_Selection_
THF and toluene were distilled from sodium under a nitrogen atmosphere. The monomers 3,6-bis(5-bromothiazol-2-yl)-2,5-bis(2-octyldodecyl)-2,5-dihydropyrrolo[3,4-c]pyrrole-1,4-dione (1)54 and (4,8-bis(5-perfluorohexylthiophen-2-yl)benzo[1,2-b:4,5-b′]dithiophene-2,6-diyl)bis(trimethylstannane) (3),54 and the polymers PDPP2TzT,35 PDPP2TzFBDT54 and PDPP5T58 were synthesized according to the literature procedures. 2,5-Bis(trimethylstannyl)thiophene (2) was purchased from Aldrich Chemical Co. and recrystallized from methanol before use in polymerization reactions.
1H-NMR spectra of the polymers were recorded on a Bruker AVIII 500WB NMR Spectrometer at 100 °C with 1,1,2,2-tetrachloroethane-d2 as the solvent and tetramethylsilane (TMS) as the internal standard. The molecular weight was determined by gel permeation chromatography (GPC) at 140 °C on a PL-GPC 220 system (Agilent Technologies with a Knauer PDA detector) using a PLgel 10 μm MIXED-B LS column and o-DCB as the eluent against polystyrene standards. A low concentration of 0.1 mg mL−1 polymer in o-DCB was applied to reduce aggregation. Optical absorption spectra were recorded on a JASCO V-570 spectrometer with a slit width of 2.0 nm and a scan speed of 1000 nm min−1. Cyclic voltammetry (CV) was performed under an inert atmosphere at a scan rate of 0.1 V s−1 and 1 M tetrabutylammonium hexafluorophosphate in acetonitrile as the electrolyte. An ITO glass slide covered with a thin layer polymer (approx. 20 nm) was used as the working electrode. The counter and reference electrodes were a Pt wire and Ag/AgCl, respectively. Atomic force microscopy (AFM) images were recorded using a Digital Instruments Nanoscope IIIa multimode atomic force microscope in the tapping mode under ambient conditions. The tips were purchased from Bruker (Model: SCANASYST-AIR with one cantilever, T = 650 nm, L = 115 μm, W = 25 μm and spring constant of 0.4 N m−1). 2D grazing-incidence wide angle X-ray scattering (2D-GIWAXS) measurements were performed by using a Xenocs WAXS/SAXS system, with an X-ray wavelength of 1.5418 Å. The incident angle was 0.2°. The sample-to-detector distance was 127.5 mm. The scattered X-rays were detected by using a Dectris Pilatus 100k counting detector. The counting time was 4 h. All film samples were prepared by spin-coating solutions on Si/SiO2 substrates. Steady state fluorescence spectra were recorded at room temperature using an Edinburgh Instruments FLS980 double-monochromator luminescence spectrometer equipped with a nitrogen-cooled near-IR sensitive photomultiplier (Hamamatsu).

_Recorded data_
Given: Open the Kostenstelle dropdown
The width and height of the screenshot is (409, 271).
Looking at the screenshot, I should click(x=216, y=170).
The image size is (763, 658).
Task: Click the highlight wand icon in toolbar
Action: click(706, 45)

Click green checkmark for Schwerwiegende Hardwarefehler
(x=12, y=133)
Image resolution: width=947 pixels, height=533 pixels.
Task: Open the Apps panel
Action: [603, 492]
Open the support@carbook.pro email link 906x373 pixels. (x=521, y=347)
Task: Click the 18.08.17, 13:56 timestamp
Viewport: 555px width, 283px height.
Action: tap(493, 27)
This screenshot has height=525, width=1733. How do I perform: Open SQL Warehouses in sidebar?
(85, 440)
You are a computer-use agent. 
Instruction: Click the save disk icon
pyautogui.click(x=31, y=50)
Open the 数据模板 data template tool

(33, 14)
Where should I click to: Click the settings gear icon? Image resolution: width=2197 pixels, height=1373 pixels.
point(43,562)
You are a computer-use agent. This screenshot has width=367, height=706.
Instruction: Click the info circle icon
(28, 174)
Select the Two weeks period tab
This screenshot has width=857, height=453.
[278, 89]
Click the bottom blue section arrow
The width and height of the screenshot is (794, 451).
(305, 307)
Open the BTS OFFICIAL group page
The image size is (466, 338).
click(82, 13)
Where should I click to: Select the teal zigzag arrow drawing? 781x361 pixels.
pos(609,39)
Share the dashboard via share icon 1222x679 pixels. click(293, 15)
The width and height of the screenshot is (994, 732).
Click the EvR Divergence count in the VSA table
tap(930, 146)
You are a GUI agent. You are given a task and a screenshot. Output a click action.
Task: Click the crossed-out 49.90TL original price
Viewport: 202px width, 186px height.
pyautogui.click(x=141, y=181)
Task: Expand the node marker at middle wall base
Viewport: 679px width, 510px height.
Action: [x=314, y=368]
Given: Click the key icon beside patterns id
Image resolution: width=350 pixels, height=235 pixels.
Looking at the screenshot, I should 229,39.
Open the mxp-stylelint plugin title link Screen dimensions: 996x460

_Work instructions_
1) In the methods text, reproduce word for word the stretch from "THF and toluene" through "in polymerization reactions.".
2) According to the methods text, what instrument recorded the optical absorption spectra?

_Full solutions_
1)
THF and toluene were distilled from sodium under a nitrogen atmosphere. The monomers 3,6-bis(5-bromothiazol-2-yl)-2,5-bis(2-octyldodecyl)-2,5-dihydropyrrolo[3,4-c]pyrrole-1,4-dione (1)54 and (4,8-bis(5-perfluorohexylthiophen-2-yl)benzo[1,2-b:4,5-b′]dithiophene-2,6-diyl)bis(trimethylstannane) (3),54 and the polymers PDPP2TzT,35 PDPP2TzFBDT54 and PDPP5T58 were synthesized according to the literature procedures. 2,5-Bis(trimethylstannyl)thiophene (2) was purchased from Aldrich Chemical Co. and recrystallized from methanol before use in polymerization reactions.

2) A JASCO V-570 spectrometer.